▸ **Data shown**

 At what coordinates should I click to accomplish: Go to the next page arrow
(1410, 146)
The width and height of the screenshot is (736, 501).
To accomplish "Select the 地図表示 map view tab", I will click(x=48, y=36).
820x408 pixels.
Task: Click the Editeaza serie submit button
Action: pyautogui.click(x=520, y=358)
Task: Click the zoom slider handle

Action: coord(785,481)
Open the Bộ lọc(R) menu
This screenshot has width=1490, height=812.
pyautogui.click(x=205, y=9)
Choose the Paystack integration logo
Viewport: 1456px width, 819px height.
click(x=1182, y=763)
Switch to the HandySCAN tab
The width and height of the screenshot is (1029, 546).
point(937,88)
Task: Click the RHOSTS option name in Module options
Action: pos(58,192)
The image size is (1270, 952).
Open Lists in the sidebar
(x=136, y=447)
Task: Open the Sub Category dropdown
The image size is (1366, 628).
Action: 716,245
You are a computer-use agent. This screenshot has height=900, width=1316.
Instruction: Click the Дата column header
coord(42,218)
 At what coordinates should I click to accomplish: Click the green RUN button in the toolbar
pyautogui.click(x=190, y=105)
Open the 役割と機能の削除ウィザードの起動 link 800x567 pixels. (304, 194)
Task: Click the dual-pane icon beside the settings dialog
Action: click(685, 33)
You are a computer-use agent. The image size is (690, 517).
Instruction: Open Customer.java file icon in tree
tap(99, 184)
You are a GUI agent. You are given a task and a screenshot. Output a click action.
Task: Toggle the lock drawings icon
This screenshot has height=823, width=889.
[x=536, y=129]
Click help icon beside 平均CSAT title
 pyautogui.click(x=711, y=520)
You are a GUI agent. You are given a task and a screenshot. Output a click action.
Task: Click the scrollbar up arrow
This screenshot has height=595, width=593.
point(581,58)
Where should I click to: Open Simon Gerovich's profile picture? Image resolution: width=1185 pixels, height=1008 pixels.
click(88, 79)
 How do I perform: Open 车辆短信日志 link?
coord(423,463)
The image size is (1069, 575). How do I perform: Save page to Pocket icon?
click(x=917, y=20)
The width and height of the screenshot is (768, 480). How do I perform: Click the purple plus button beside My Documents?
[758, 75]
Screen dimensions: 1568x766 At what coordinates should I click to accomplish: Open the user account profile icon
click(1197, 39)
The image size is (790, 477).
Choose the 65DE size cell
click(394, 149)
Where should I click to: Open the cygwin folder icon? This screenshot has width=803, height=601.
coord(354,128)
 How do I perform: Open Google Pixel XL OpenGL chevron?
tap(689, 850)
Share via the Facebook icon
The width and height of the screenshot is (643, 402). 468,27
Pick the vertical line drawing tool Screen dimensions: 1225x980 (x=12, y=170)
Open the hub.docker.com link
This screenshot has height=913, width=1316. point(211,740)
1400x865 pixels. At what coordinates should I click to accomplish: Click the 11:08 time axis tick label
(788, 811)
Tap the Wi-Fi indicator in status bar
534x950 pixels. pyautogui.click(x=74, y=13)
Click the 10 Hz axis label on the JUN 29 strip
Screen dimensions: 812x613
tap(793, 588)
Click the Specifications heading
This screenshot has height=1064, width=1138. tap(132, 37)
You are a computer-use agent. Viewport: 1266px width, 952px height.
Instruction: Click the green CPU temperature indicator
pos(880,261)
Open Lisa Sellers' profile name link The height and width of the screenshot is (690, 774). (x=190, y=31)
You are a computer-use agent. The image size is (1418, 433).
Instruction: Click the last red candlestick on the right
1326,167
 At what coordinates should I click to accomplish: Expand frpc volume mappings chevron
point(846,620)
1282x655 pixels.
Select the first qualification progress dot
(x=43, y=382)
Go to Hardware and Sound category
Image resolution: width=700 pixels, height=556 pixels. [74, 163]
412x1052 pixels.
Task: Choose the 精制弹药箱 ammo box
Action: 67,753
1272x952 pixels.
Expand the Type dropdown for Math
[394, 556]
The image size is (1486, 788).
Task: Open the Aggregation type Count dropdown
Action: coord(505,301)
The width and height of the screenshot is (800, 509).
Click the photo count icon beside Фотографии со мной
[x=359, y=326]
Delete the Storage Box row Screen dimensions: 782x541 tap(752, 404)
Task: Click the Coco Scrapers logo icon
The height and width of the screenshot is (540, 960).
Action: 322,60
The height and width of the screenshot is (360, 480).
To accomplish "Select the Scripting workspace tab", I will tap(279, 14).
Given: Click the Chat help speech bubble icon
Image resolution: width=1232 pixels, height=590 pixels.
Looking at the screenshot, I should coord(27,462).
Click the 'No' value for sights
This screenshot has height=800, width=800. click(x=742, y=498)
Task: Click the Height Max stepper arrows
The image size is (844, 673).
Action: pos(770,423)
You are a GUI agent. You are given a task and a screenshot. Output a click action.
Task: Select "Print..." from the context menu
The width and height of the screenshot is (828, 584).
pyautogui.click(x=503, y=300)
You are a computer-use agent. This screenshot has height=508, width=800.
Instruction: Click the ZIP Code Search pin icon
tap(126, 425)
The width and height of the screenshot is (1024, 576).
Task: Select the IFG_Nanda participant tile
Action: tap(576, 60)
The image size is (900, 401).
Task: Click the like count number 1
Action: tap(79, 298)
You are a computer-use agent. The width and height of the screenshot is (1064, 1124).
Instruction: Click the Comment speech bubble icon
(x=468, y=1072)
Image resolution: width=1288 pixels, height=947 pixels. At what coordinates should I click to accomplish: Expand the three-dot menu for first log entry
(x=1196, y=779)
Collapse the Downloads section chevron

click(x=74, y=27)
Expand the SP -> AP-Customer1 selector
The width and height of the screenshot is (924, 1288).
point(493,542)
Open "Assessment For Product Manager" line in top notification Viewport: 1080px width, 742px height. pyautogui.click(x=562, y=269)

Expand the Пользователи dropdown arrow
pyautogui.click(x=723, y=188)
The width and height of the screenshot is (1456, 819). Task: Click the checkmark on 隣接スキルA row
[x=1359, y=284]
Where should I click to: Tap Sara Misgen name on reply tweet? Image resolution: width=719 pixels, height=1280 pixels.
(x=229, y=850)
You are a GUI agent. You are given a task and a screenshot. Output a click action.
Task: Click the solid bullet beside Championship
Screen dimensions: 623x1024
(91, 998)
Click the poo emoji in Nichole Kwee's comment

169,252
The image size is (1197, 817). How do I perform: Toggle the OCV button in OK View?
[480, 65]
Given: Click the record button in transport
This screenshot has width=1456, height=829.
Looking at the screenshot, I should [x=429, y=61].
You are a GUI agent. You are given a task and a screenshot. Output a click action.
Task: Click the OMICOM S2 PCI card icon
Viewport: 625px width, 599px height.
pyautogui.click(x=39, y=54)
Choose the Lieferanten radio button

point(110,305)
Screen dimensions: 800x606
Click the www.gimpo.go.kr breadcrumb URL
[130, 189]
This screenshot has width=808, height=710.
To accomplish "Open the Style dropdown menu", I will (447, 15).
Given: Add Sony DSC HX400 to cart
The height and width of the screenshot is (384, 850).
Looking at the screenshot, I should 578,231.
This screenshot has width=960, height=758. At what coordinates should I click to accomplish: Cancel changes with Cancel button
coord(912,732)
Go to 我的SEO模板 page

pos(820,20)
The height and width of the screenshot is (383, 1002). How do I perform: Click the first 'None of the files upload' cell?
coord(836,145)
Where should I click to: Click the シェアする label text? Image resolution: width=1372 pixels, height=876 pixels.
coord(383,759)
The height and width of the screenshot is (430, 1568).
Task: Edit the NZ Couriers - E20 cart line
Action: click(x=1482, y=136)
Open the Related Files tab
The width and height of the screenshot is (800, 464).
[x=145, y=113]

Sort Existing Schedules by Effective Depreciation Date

▸ **Exercise**
Return the full listing, word for word.

▸ **Expected answer**
 At what coordinates should I click to accomplish: Go to the next page arrow
(1410, 146)
The width and height of the screenshot is (736, 501).
To accomplish "Select the 地図表示 map view tab", I will click(x=48, y=36).
820x408 pixels.
Task: Click the Editeaza serie submit button
Action: pyautogui.click(x=520, y=358)
Task: Click the zoom slider handle

Action: coord(785,481)
Open the Bộ lọc(R) menu
This screenshot has width=1490, height=812.
pyautogui.click(x=205, y=9)
Choose the Paystack integration logo
Viewport: 1456px width, 819px height.
click(x=1182, y=763)
Switch to the HandySCAN tab
The width and height of the screenshot is (1029, 546).
point(937,88)
Task: Click the RHOSTS option name in Module options
Action: pos(58,192)
The image size is (1270, 952).
Open Lists in the sidebar
(x=136, y=447)
Task: Open the Sub Category dropdown
The image size is (1366, 628).
Action: 716,245
You are a computer-use agent. This screenshot has height=900, width=1316.
Instruction: Click the Дата column header
coord(42,218)
 At what coordinates should I click to accomplish: Click the green RUN button in the toolbar
pyautogui.click(x=190, y=105)
Open the 役割と機能の削除ウィザードの起動 link 800x567 pixels. (304, 194)
Task: Click the dual-pane icon beside the settings dialog
Action: click(685, 33)
You are a computer-use agent. The image size is (690, 517).
Instruction: Open Customer.java file icon in tree
tap(99, 184)
You are a GUI agent. You are given a task and a screenshot. Output a click action.
Task: Toggle the lock drawings icon
This screenshot has height=823, width=889.
[x=536, y=129]
Click help icon beside 平均CSAT title
 pyautogui.click(x=711, y=520)
You are a GUI agent. You are given a task and a screenshot. Output a click action.
Task: Click the scrollbar up arrow
This screenshot has height=595, width=593.
point(581,58)
Where should I click to: Open Simon Gerovich's profile picture? Image resolution: width=1185 pixels, height=1008 pixels.
click(88, 79)
 How do I perform: Open 车辆短信日志 link?
coord(423,463)
The image size is (1069, 575). How do I perform: Save page to Pocket icon?
click(x=917, y=20)
The width and height of the screenshot is (768, 480). How do I perform: Click the purple plus button beside My Documents?
[758, 75]
Screen dimensions: 1568x766 At what coordinates should I click to accomplish: Open the user account profile icon
click(1197, 39)
The image size is (790, 477).
Choose the 65DE size cell
click(394, 149)
Where should I click to: Open the cygwin folder icon? This screenshot has width=803, height=601.
coord(354,128)
 How do I perform: Open Google Pixel XL OpenGL chevron?
tap(689, 850)
Share via the Facebook icon
The width and height of the screenshot is (643, 402). 468,27
Pick the vertical line drawing tool Screen dimensions: 1225x980 (x=12, y=170)
Open the hub.docker.com link
This screenshot has height=913, width=1316. point(211,740)
1400x865 pixels. At what coordinates should I click to accomplish: Click the 11:08 time axis tick label
(788, 811)
Tap the Wi-Fi indicator in status bar
534x950 pixels. pyautogui.click(x=74, y=13)
Click the 10 Hz axis label on the JUN 29 strip
Screen dimensions: 812x613
tap(793, 588)
Click the Specifications heading
This screenshot has height=1064, width=1138. tap(132, 37)
You are a computer-use agent. Viewport: 1266px width, 952px height.
Instruction: Click the green CPU temperature indicator
pos(880,261)
Open Lisa Sellers' profile name link The height and width of the screenshot is (690, 774). (x=190, y=31)
You are a computer-use agent. The image size is (1418, 433).
Instruction: Click the last red candlestick on the right
1326,167
 At what coordinates should I click to accomplish: Expand frpc volume mappings chevron
point(846,620)
1282x655 pixels.
Select the first qualification progress dot
(x=43, y=382)
Go to Hardware and Sound category
Image resolution: width=700 pixels, height=556 pixels. [74, 163]
412x1052 pixels.
Task: Choose the 精制弹药箱 ammo box
Action: 67,753
1272x952 pixels.
Expand the Type dropdown for Math
[394, 556]
The image size is (1486, 788).
Task: Open the Aggregation type Count dropdown
Action: coord(505,301)
The width and height of the screenshot is (800, 509).
Click the photo count icon beside Фотографии со мной
[x=359, y=326]
Delete the Storage Box row Screen dimensions: 782x541 tap(752, 404)
Task: Click the Coco Scrapers logo icon
The height and width of the screenshot is (540, 960).
Action: 322,60
The height and width of the screenshot is (360, 480).
To accomplish "Select the Scripting workspace tab", I will tap(279, 14).
Given: Click the Chat help speech bubble icon
Image resolution: width=1232 pixels, height=590 pixels.
Looking at the screenshot, I should coord(27,462).
Click the 'No' value for sights
This screenshot has height=800, width=800. click(x=742, y=498)
Task: Click the Height Max stepper arrows
The image size is (844, 673).
Action: pos(770,423)
You are a GUI agent. You are given a task and a screenshot. Output a click action.
Task: Select "Print..." from the context menu
The width and height of the screenshot is (828, 584).
pyautogui.click(x=503, y=300)
You are a computer-use agent. This screenshot has height=508, width=800.
Instruction: Click the ZIP Code Search pin icon
tap(126, 425)
The width and height of the screenshot is (1024, 576).
Task: Select the IFG_Nanda participant tile
Action: tap(576, 60)
The image size is (900, 401).
Task: Click the like count number 1
Action: tap(79, 298)
You are a computer-use agent. The width and height of the screenshot is (1064, 1124).
Instruction: Click the Comment speech bubble icon
(x=468, y=1072)
Image resolution: width=1288 pixels, height=947 pixels. At what coordinates should I click to accomplish: Expand the three-dot menu for first log entry
(x=1196, y=779)
Collapse the Downloads section chevron

click(x=74, y=27)
Expand the SP -> AP-Customer1 selector
The width and height of the screenshot is (924, 1288).
point(493,542)
Open "Assessment For Product Manager" line in top notification Viewport: 1080px width, 742px height. pyautogui.click(x=562, y=269)

Expand the Пользователи dropdown arrow
pyautogui.click(x=723, y=188)
The width and height of the screenshot is (1456, 819). Task: Click the checkmark on 隣接スキルA row
[x=1359, y=284]
Where should I click to: Tap Sara Misgen name on reply tweet? Image resolution: width=719 pixels, height=1280 pixels.
(x=229, y=850)
You are a GUI agent. You are given a task and a screenshot. Output a click action.
Task: Click the solid bullet beside Championship
Screen dimensions: 623x1024
(91, 998)
Click the poo emoji in Nichole Kwee's comment

169,252
The image size is (1197, 817). How do I perform: Toggle the OCV button in OK View?
[480, 65]
Given: Click the record button in transport
This screenshot has width=1456, height=829.
Looking at the screenshot, I should [x=429, y=61].
You are a GUI agent. You are given a task and a screenshot. Output a click action.
Task: Click the OMICOM S2 PCI card icon
Viewport: 625px width, 599px height.
pyautogui.click(x=39, y=54)
Choose the Lieferanten radio button

point(110,305)
Screen dimensions: 800x606
Click the www.gimpo.go.kr breadcrumb URL
[130, 189]
This screenshot has width=808, height=710.
To accomplish "Open the Style dropdown menu", I will (447, 15).
Given: Add Sony DSC HX400 to cart
The height and width of the screenshot is (384, 850).
Looking at the screenshot, I should 578,231.
This screenshot has width=960, height=758. At what coordinates should I click to accomplish: Cancel changes with Cancel button
coord(912,732)
Go to 我的SEO模板 page

pos(820,20)
The height and width of the screenshot is (383, 1002). How do I perform: Click the first 'None of the files upload' cell?
coord(836,145)
Where should I click to: Click the シェアする label text? Image resolution: width=1372 pixels, height=876 pixels.
coord(383,759)
The height and width of the screenshot is (430, 1568).
Task: Edit the NZ Couriers - E20 cart line
Action: click(x=1482, y=136)
Open the Related Files tab
The width and height of the screenshot is (800, 464).
[x=145, y=113]

Sort Existing Schedules by Effective Depreciation Date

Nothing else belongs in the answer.